The last of the pamphlets, Taxation No Tyranny (1775), was a defence of Parliament's Coercive Acts and a response to the Declaration and Resolves of the First Continental Congress, which protested against taxation without representation. Johnson argued that by emigrating to America, colonists had "voluntarily resigned the power of voting" but that they still retained virtual representation in Parliament. He also criticised the pro-slavery positions and ownership of slaves by the American Patriots, writing that if "slavery be thus fatally contagious, how is it that we hear the loudest yelps for liberty among the drivers of negroes?" Johnson denounced British supporters of the Patriot cause as "traitors to this country" and hoped that the matter would be settled without bloodshed but declared that it would ultimately end with "English superiority and American obedience".

==Views==
Johnson was a devout conservative Protestant Anglican and believed in a unity between the High Church and the Crown (the State). Johnson respected John Milton's poetry but could not tolerate Milton's Puritan and republican beliefs.

===Colonialism===

Johnson wrote that the French and Indian War between the French and British colonies in North America was a war between "two robbers" of Native American lands and that neither side deserved to live there. After the signing of the 1783 Treaty of Paris, which marked the Thirteen Colonies' independence from Britain as the United States, Johnson wrote that he was "deeply disturbed" with the "state of this kingdom".

===Scotland===

James Boswell, a Scotsman, was a close companion and friend of Johnson during many important times of his life, but Johnson, like many in England, held hostile views on Scotland and its people. During their journey together through Scotland, Johnson "exhibited prejudice and a narrow nationalism". Hester Thrale, summarising Johnson's views on Scotland, said "We all know how well he loved to abuse the Scotch, & indeed to be abused by them in return".
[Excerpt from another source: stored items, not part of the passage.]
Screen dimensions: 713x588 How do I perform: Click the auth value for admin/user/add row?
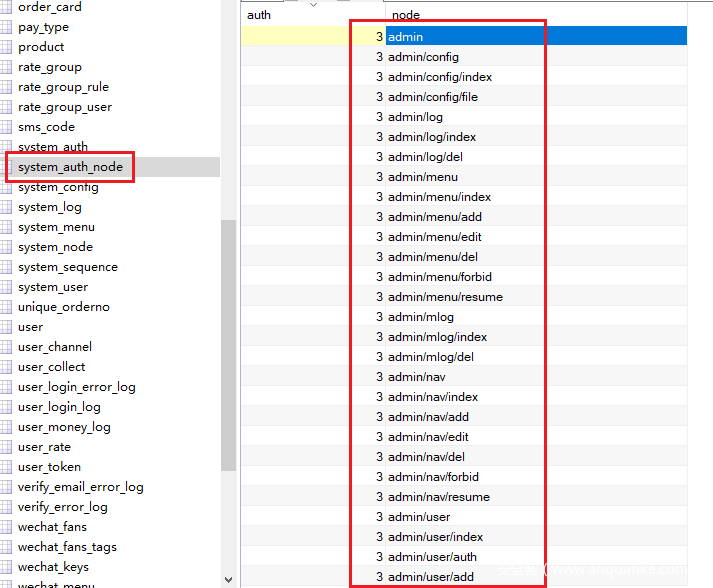click(x=313, y=577)
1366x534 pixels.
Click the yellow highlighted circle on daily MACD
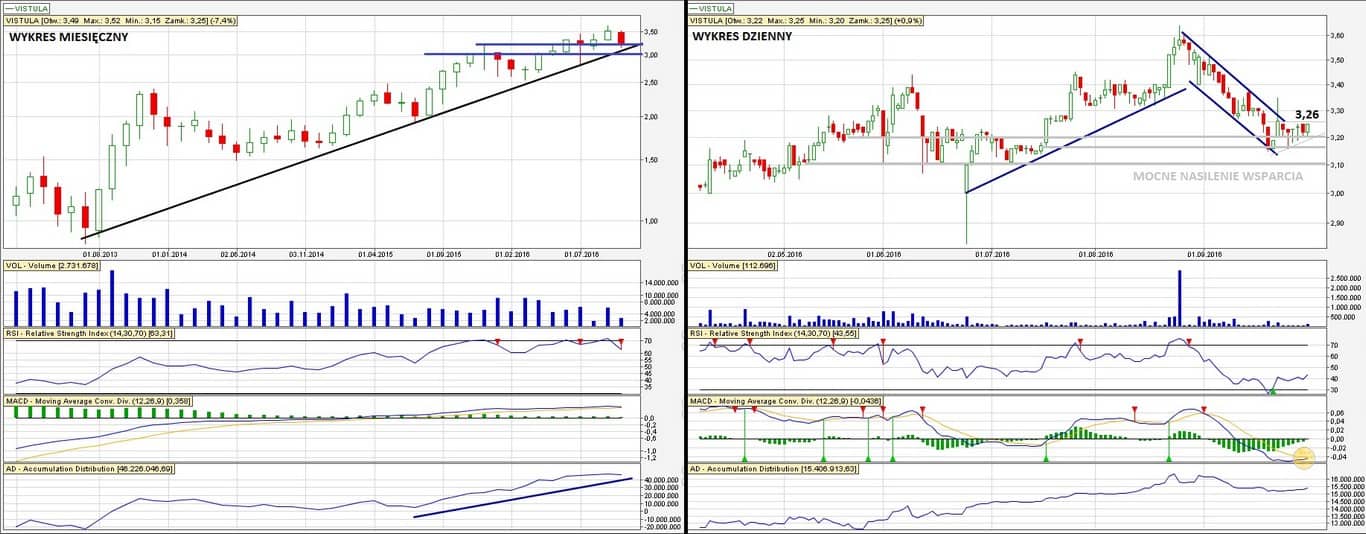tap(1303, 459)
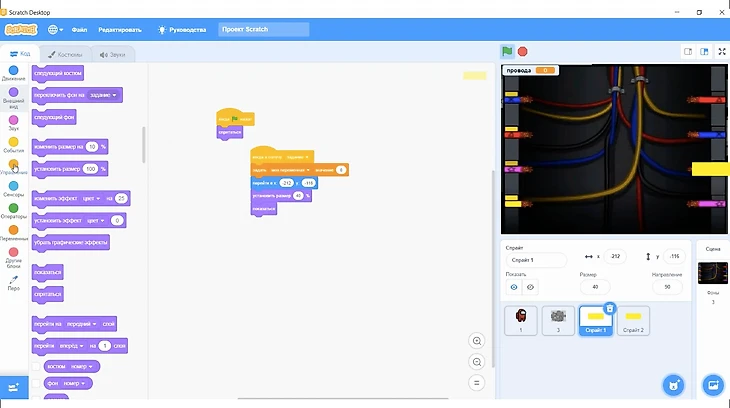The image size is (730, 408).
Task: Enable the костюм номер checkbox
Action: click(36, 366)
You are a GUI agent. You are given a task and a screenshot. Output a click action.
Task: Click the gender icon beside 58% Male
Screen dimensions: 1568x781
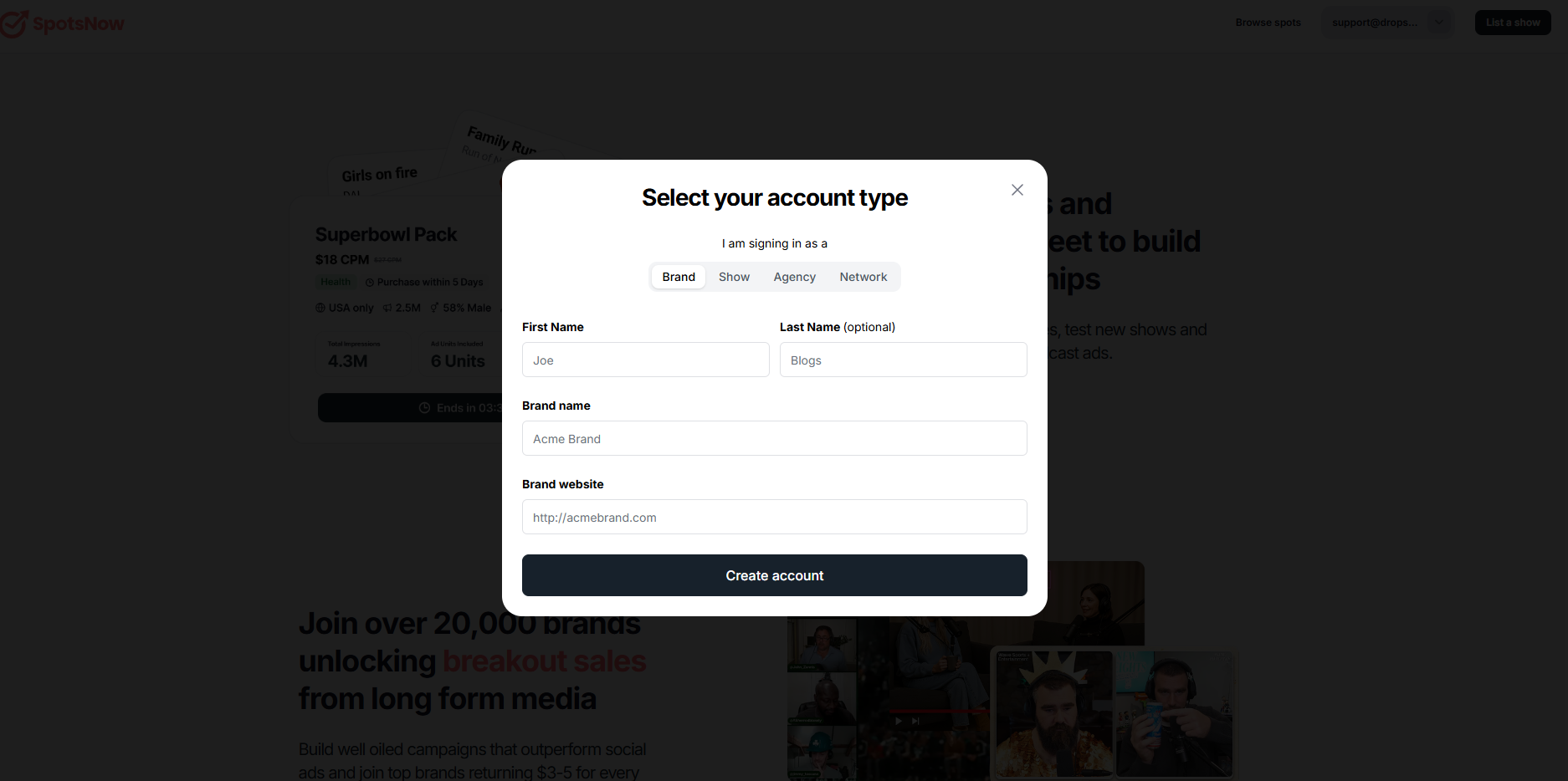pyautogui.click(x=435, y=308)
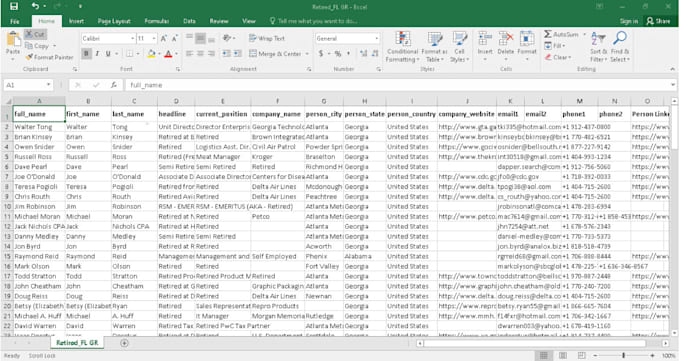Screen dimensions: 680x361
Task: Add new sheet with plus icon
Action: click(124, 343)
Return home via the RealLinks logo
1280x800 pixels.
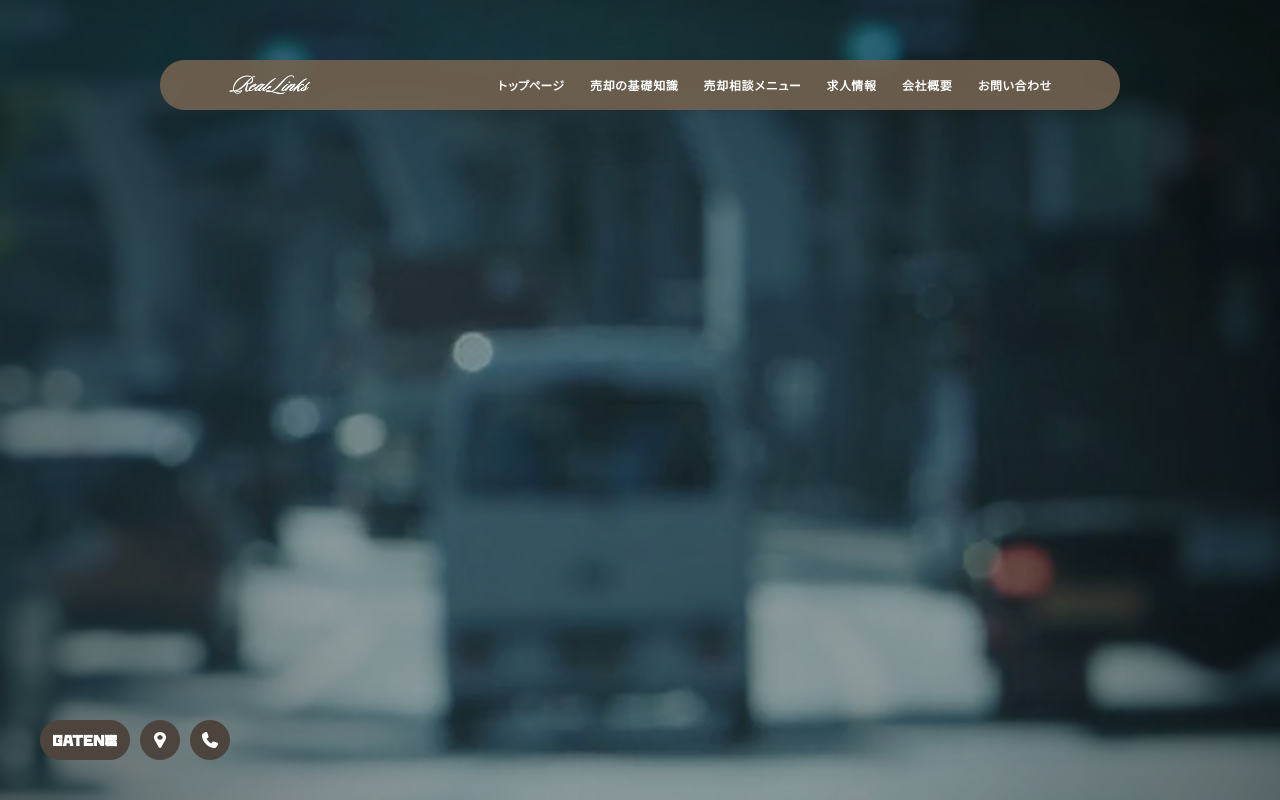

On 6 August 1773, 11 years after first meeting Boswell, Johnson set out to visit his friend in Scotland to begin "a journey to the western islands of Scotland", as Johnson's 1775 account of their travels later put it. The work was intended to discuss the social problems and struggles that affected the Scottish public, but it also praised many of the unique facets of Scotland's society, such as a school in Edinburgh for the deaf and mute.

===Slavery===

Johnson was a fierce opponent of slavery, unlike most of his fellow Tories, and described it as "an immoral state". That was well before the heyday of the British abolitionist movement, and he once proposed a toast "to the next insurrection of the negroes in the West Indies". He employed a free black manservant, the Jamaican Francis Barber, whom Johnson made his heir. Johnson also criticised the American Patriots' proslavery positions and ownership of slaves during the American Revolution.